EXERCISE INSTRUCTIONS: For the records below, please print exactly and only the lines from the one with "Given: Open Drivers section via its icon" down to the one with "Task: Activate the point-and-edit cursor tool", both ends included, omitting the pictures.

[[ THE DATA open ]]

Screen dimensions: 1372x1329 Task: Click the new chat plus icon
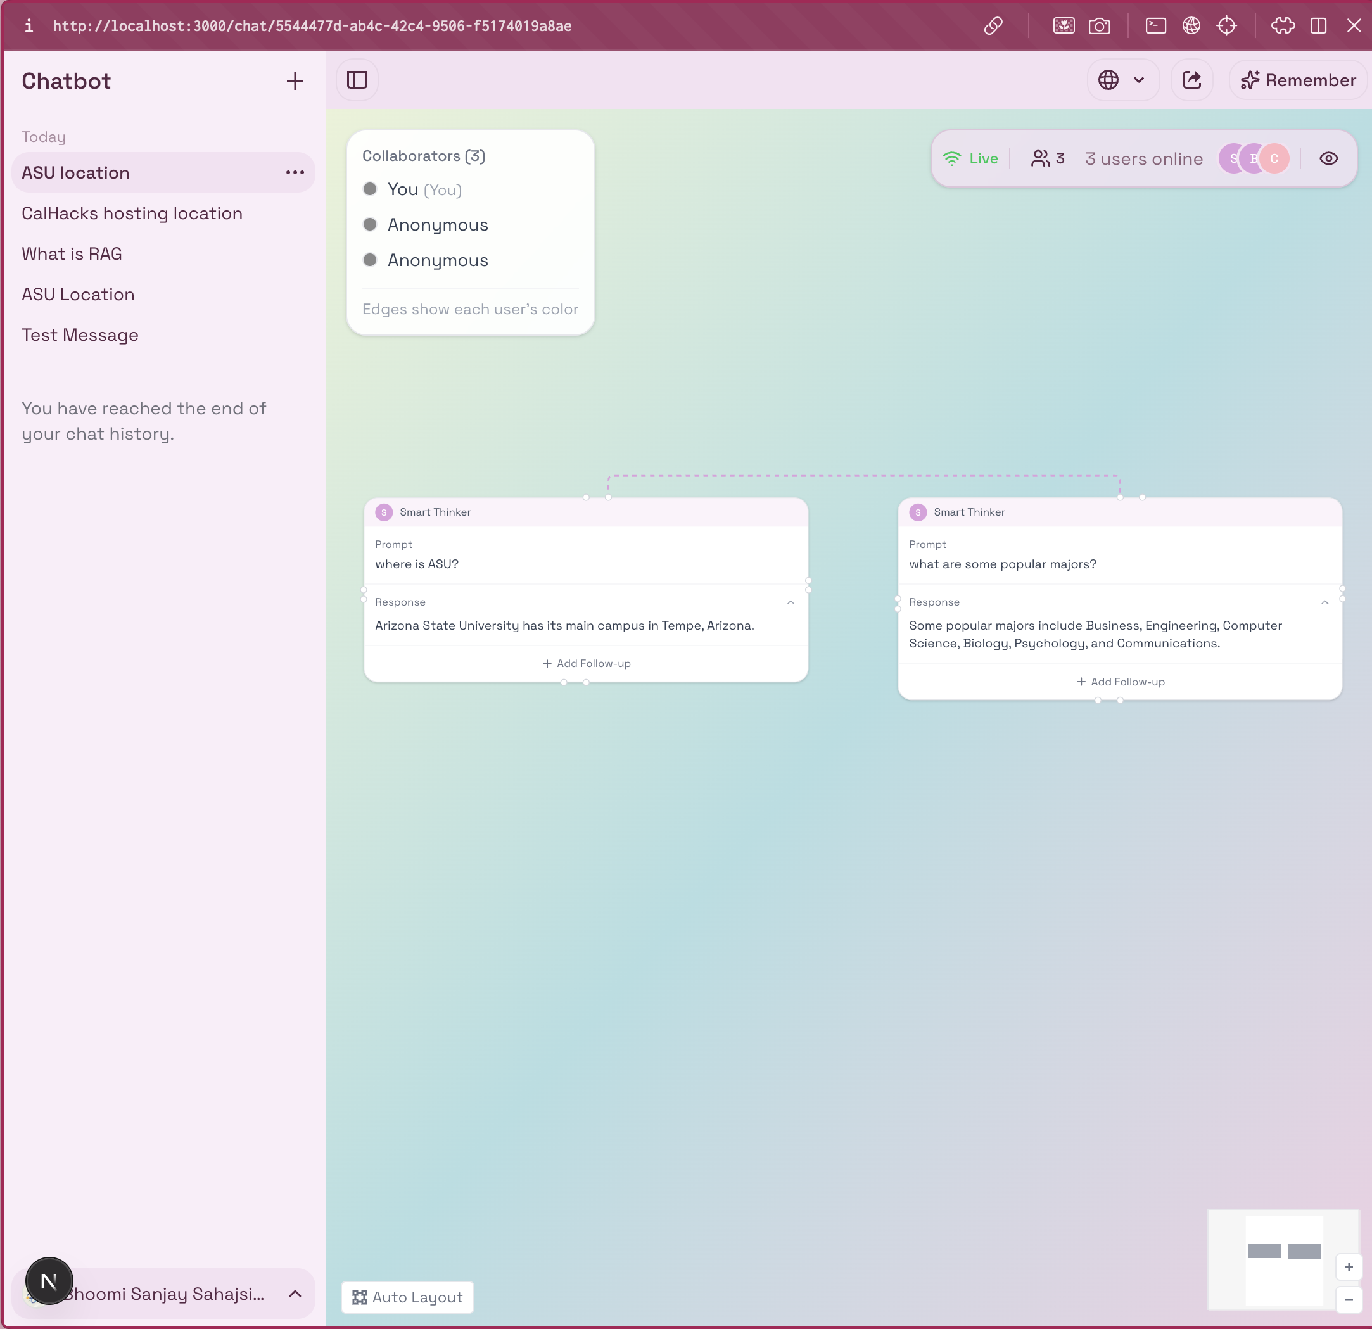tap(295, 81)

[[ THE DATA closed ]]
[[ THE DATA open ]]

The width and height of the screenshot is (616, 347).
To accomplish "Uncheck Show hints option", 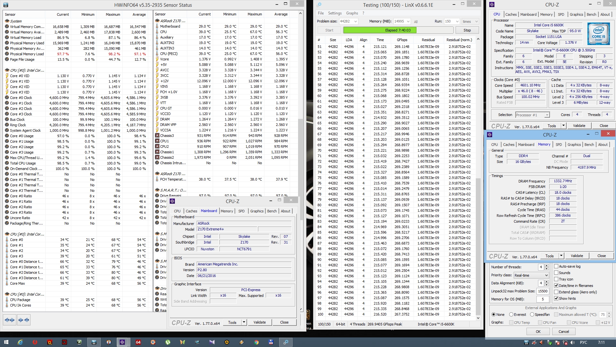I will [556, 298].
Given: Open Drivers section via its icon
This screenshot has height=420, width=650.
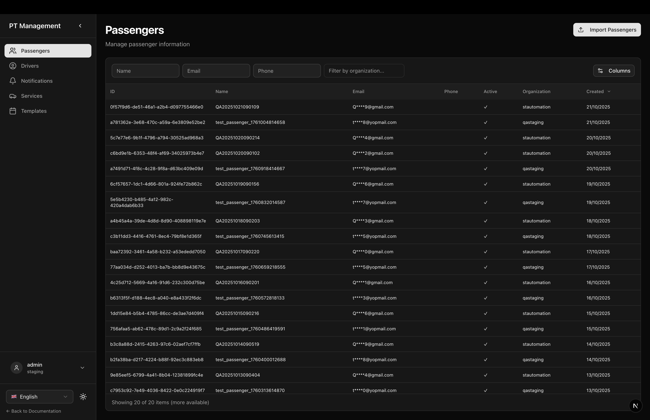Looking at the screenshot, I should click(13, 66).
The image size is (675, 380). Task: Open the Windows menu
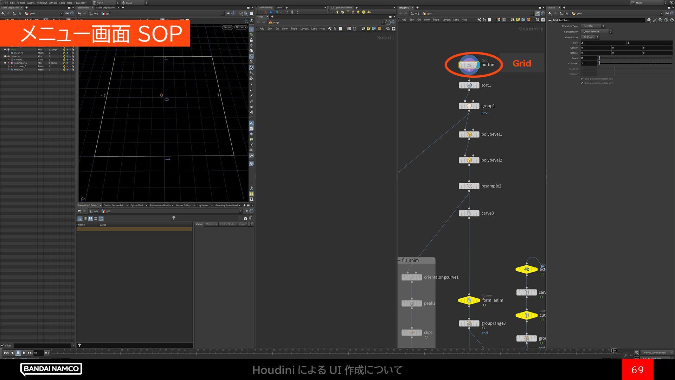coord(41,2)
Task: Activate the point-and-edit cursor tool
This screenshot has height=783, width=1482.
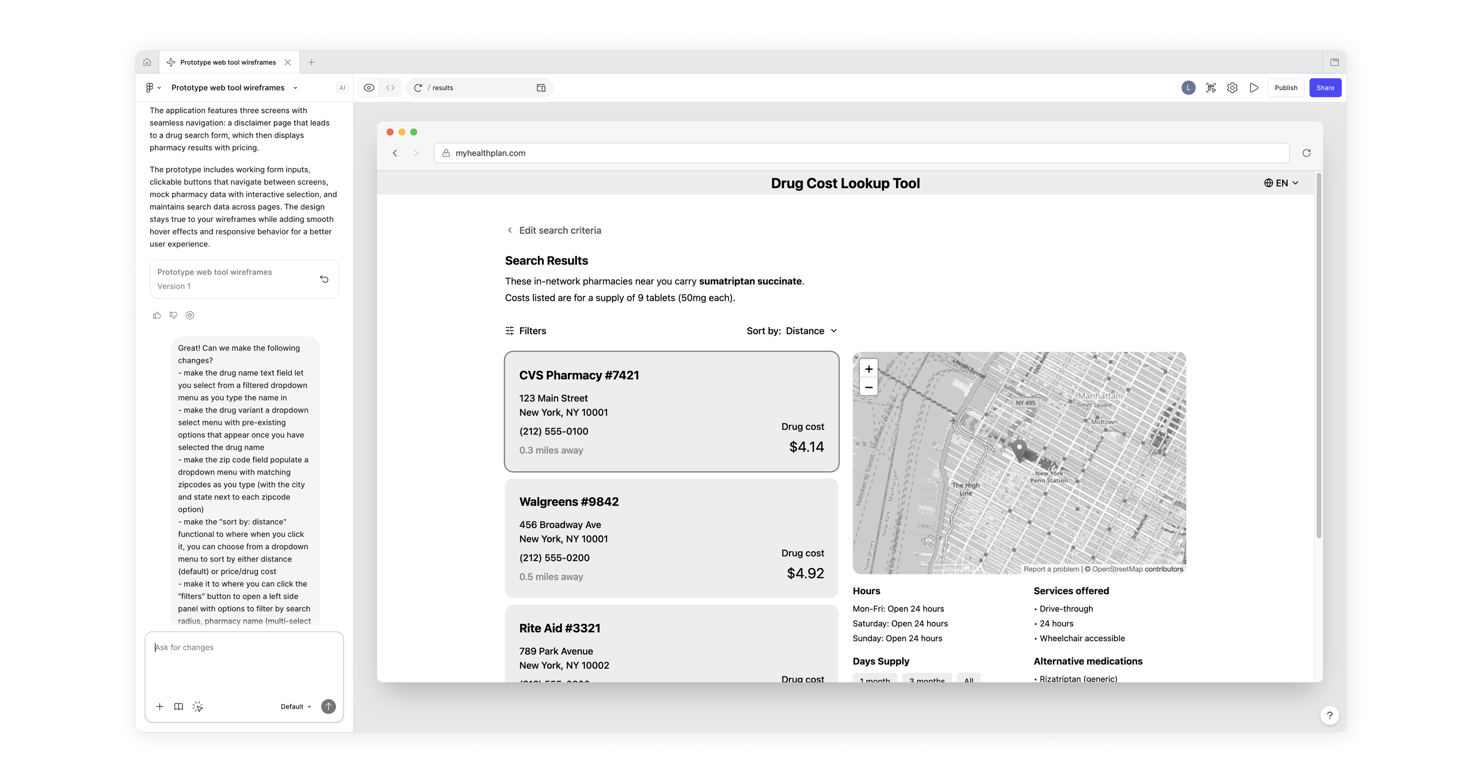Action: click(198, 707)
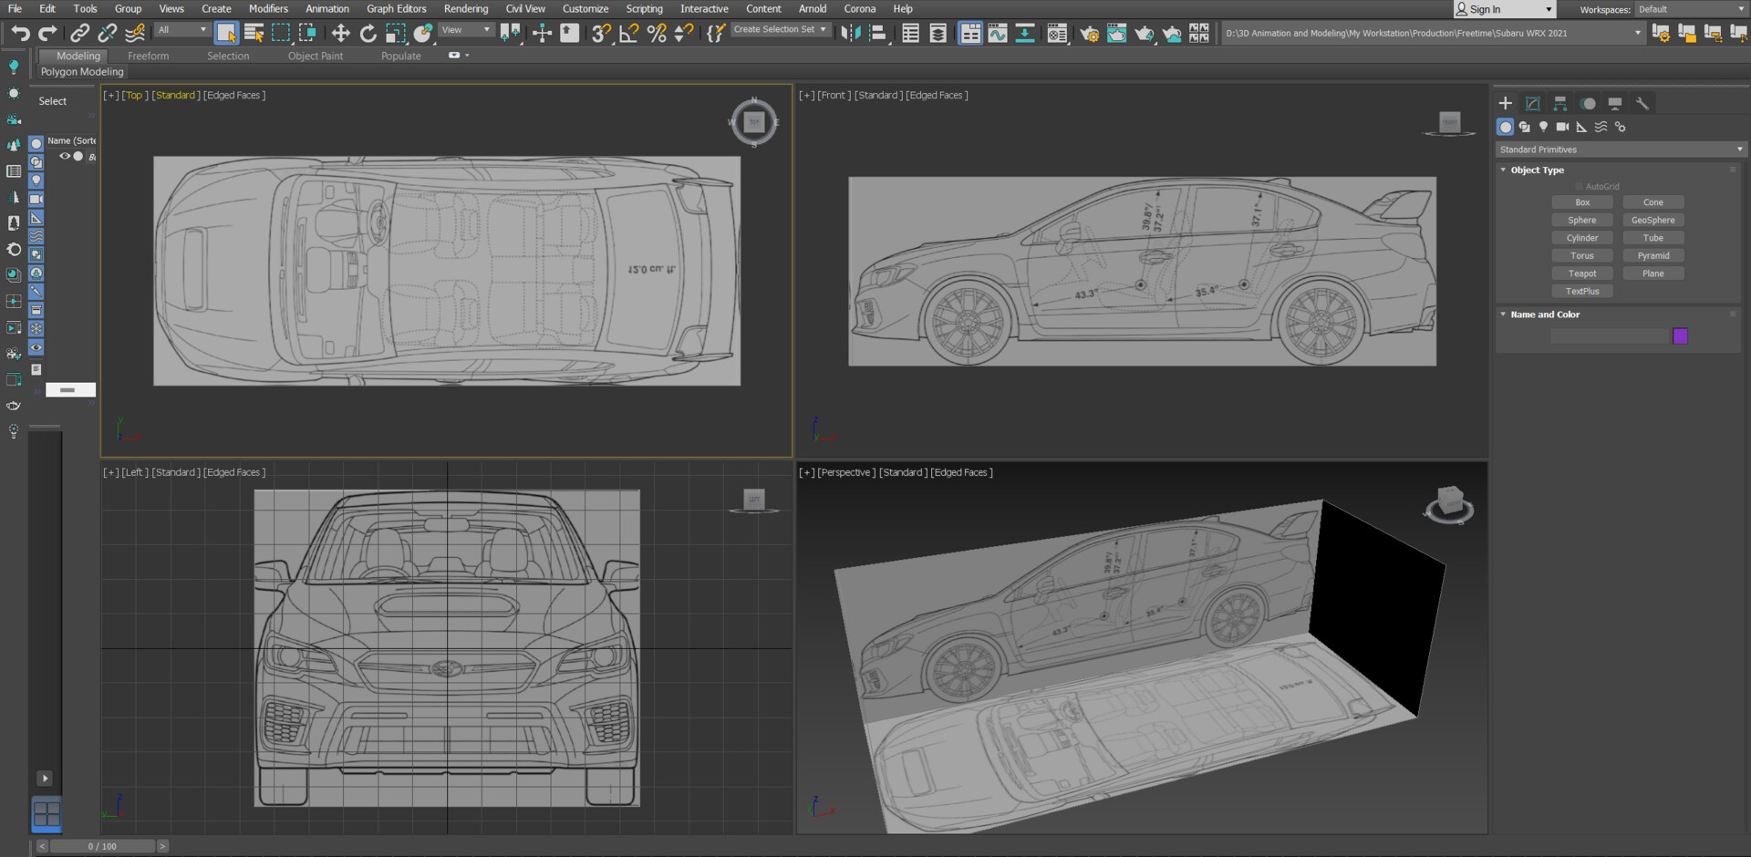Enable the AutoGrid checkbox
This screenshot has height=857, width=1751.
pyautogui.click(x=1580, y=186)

[[ THE DATA closed ]]

SOLUTION:
Given: Open Drivers section via its icon
This screenshot has height=420, width=650.
Looking at the screenshot, I should click(13, 66).
The image size is (675, 380). Task: Open the Windows menu
coord(41,2)
Task: Activate the point-and-edit cursor tool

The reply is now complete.